Uncontested vs. Contested Divorce

*****Disclaimer: This is not legal advice and is for educational purposes only. This does not create an attorney-client privilege.

Whether your divorce is contested or uncontested has huge bearing on how much time the divorce takes to conclude, from filing to a final judgment. This can also spell a huge difference in the lawyer fees you will be paying to make it through this process.

Essentially, whether a divorce is “contested” or not refers to whether the parties involved have agreed privately (or potentially with a pre/post nuptial agreement) to the terms of dissolving their marriage. Even if both parties are in agreement on almost all matters, if there is a disagreement between them that they are not able to resolve without engaging in a legal dispute, the divorce is considered contested.

An uncontested divorce, wherein both spouses agree to all the terms of the divorce, is accomplished by filing of a joint petition for divorce.

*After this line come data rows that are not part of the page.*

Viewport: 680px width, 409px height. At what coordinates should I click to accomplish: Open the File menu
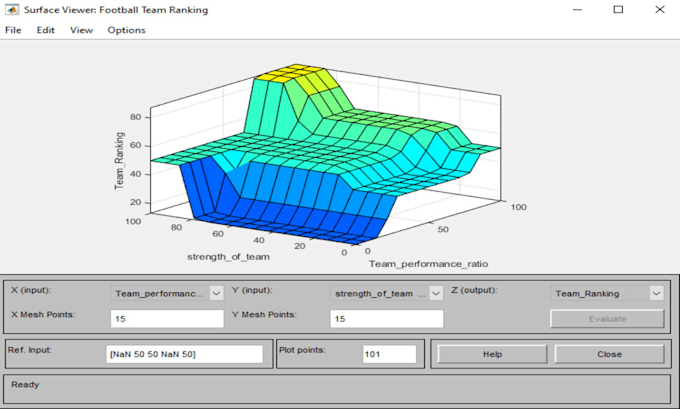point(13,30)
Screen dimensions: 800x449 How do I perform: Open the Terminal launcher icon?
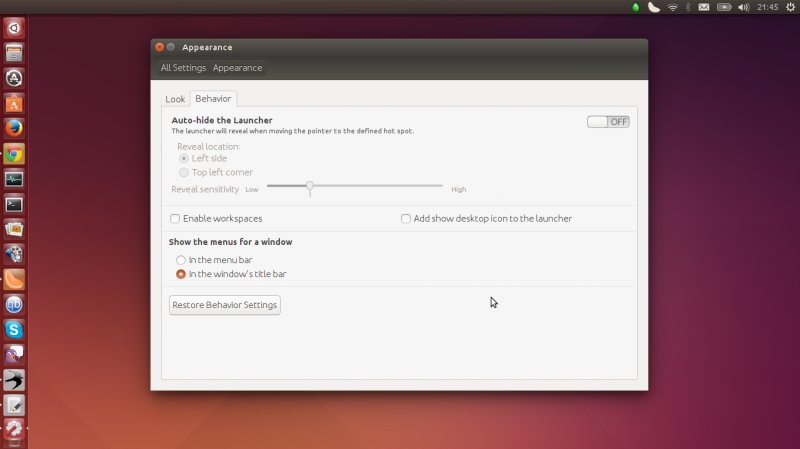click(x=14, y=204)
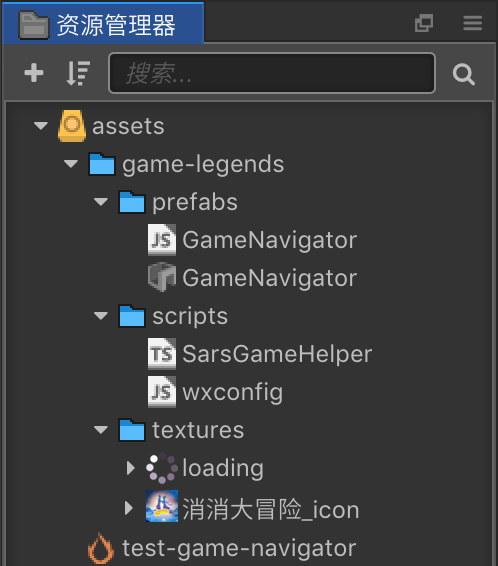
Task: Click the plus icon to create asset
Action: click(34, 73)
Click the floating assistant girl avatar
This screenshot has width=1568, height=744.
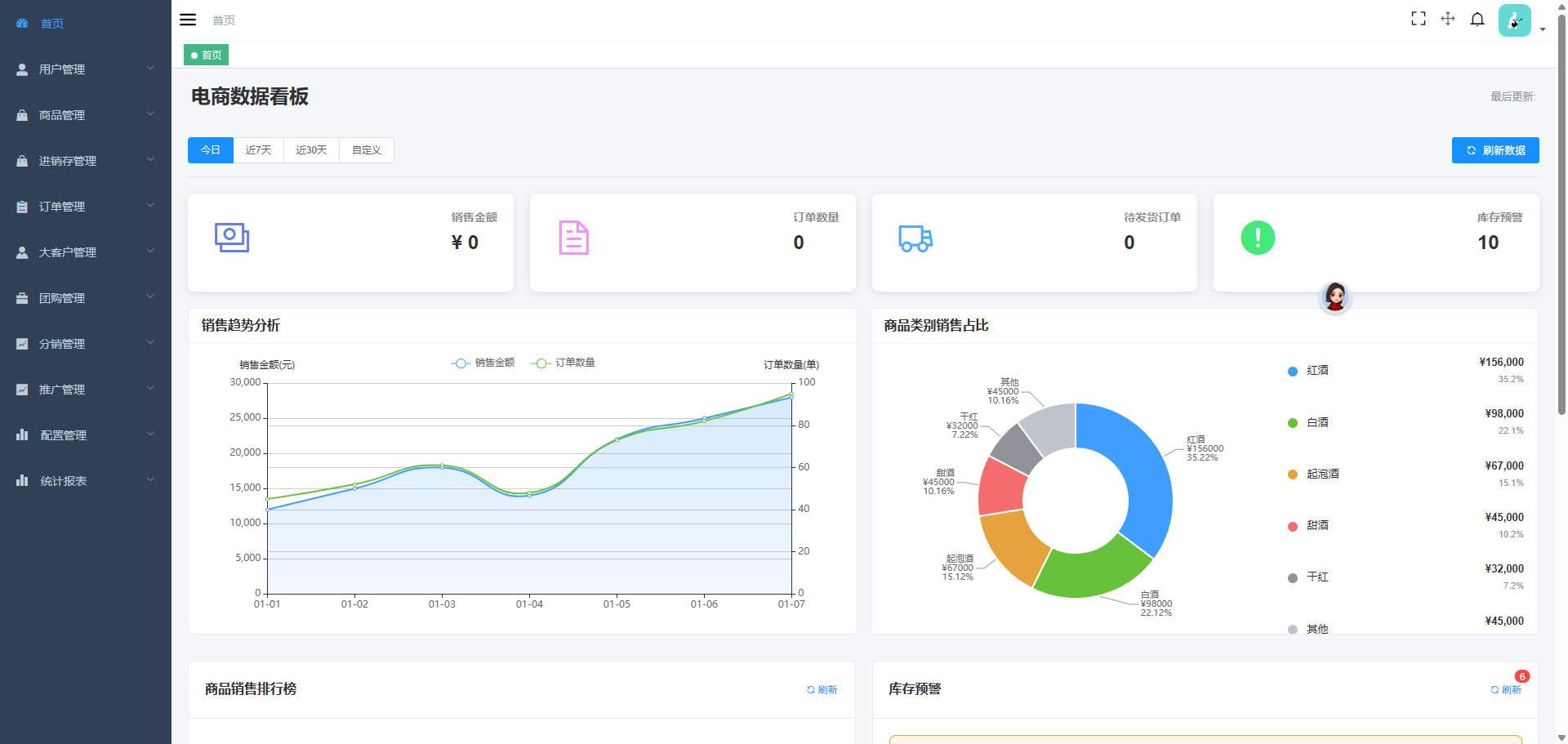(1335, 296)
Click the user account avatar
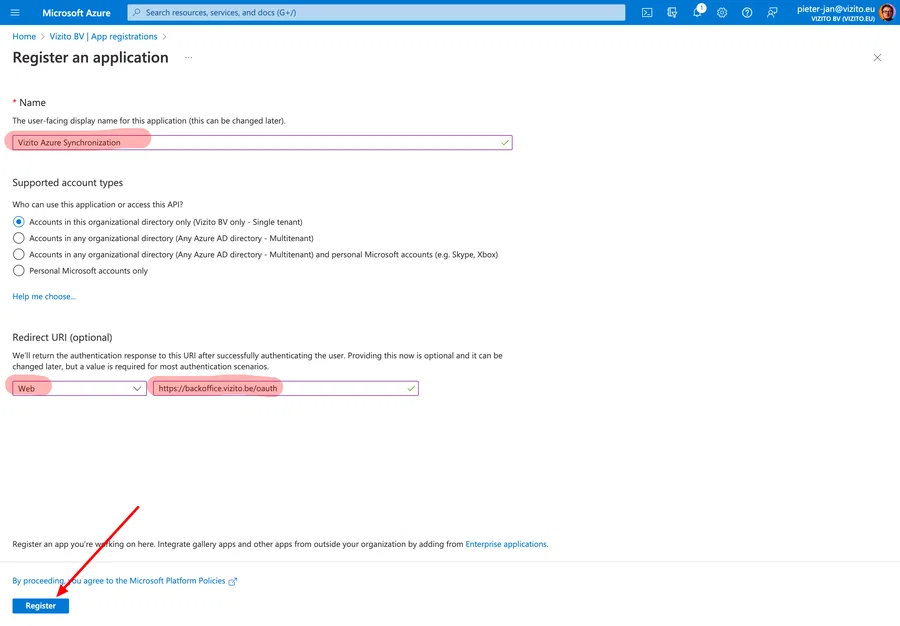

Uncontested divorces are a much more straightforward process because both spouses have already agreed on all the issues such as physical custody of the children, child support, division of marital assets, division of debts, and alimony.

This process is relatively straight forward, assuming neither side changes their minds on the agreed upon terms. Assuming things remain uncontested, one spouse would hire a divorce lawyer to draft documents. Both spouses would then review the documents and agree to all the terms. If both spouses agree then a judge is asked to review the documents. If the judge approves then a final divorce decree is entered.

A contested divorce is accomplished by filing the divorce papers and then serving your spouse with them. Contested divorces are harder because you proceed through the divorce process until a judge makes a final decision, or you and your spouse reach a settlement. Things get much more complicated if the court has to step in to deliver a final judgement, as it means more hearings, court costs and contention.

One spouse cannot stop the other from obtaining a divorce. However, your spouse can prolong the process by not agreeing to the terms of the divorce. Your spouse can either agree to the terms of the divorce proposed by your divorce lawyer, or the case will go on to trial for a judge to make the final decision. Unless you are able to settle out of court before that.